Il randagismo continua ad essere oggetto di segnalazioni da parte dei cittadini. Un giovane canicattinese, Pietro Bennici, ha rischiato di essere azzannato da un branco di randagi in pieno centro cittadino. Il giovane è riuscito a filmare l’accaduto per sensibilizzare le istituzioni al problema del randagismo.
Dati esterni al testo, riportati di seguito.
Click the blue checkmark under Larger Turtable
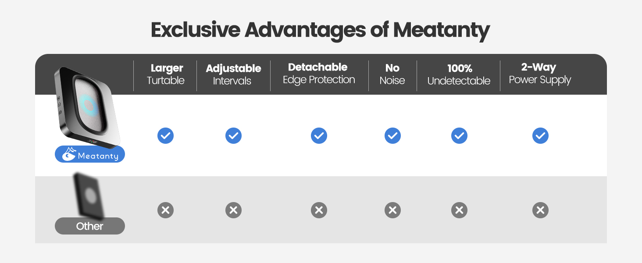This screenshot has height=263, width=642. tap(165, 136)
Ultimamente si vedono in giro un numero eccessivo di animali che rovistano tra i cassonetti dell’immondizia. A volte i randagi rappresntano un vero pericolo come nel caso in questione. La cronaca di questi giorni ci dimostra come il fenomeno può evolvere in tragici epiloghi. Attualmente i cani vengono catturati sporadicamente e sterilizzati . Questa decisione però non sta bene ai cittadini che replicano così: “Alla gente non interessa l’attività sessuale dei cani, la sterilizzazione non è una soluzione immediata, il problema non viene affrontato in maniera diretta. Vista la grande mole di animali in circolazione, il Comune dovrebbe provvedere a stanziare una somma maggiore per pagare la retta al canile in modo da trattenere gli animali in apposite strutture”.
L’Ente pubblico avrebbe optato per la soluzione chirurgica poiché è una procedura che, in passato, avrebbe dato risultati positivi. Il fenomeno del randagismo in città ha raggiunto livelli allarmanti, sia per l’aggressività di alcuni animali che per le possibili malattie che i cani potrebbero trasmettere alle persone. “Il Comune sta provvedendo ad inserire i microchip di riconoscimento a diversi cani, l’operazione è obbligatoria per tutti i possessori di cani e viene effettuata presso i locali dell’anagrafe Canina Comunale, dove gli animali vengono sottoposti ad una visita veterinaria – commenta il vice sindaco, Rizzo – è chiaro che non possiamo debellare il fenomeno del randagismo di colpo, è un’operazione che richiede tempo”.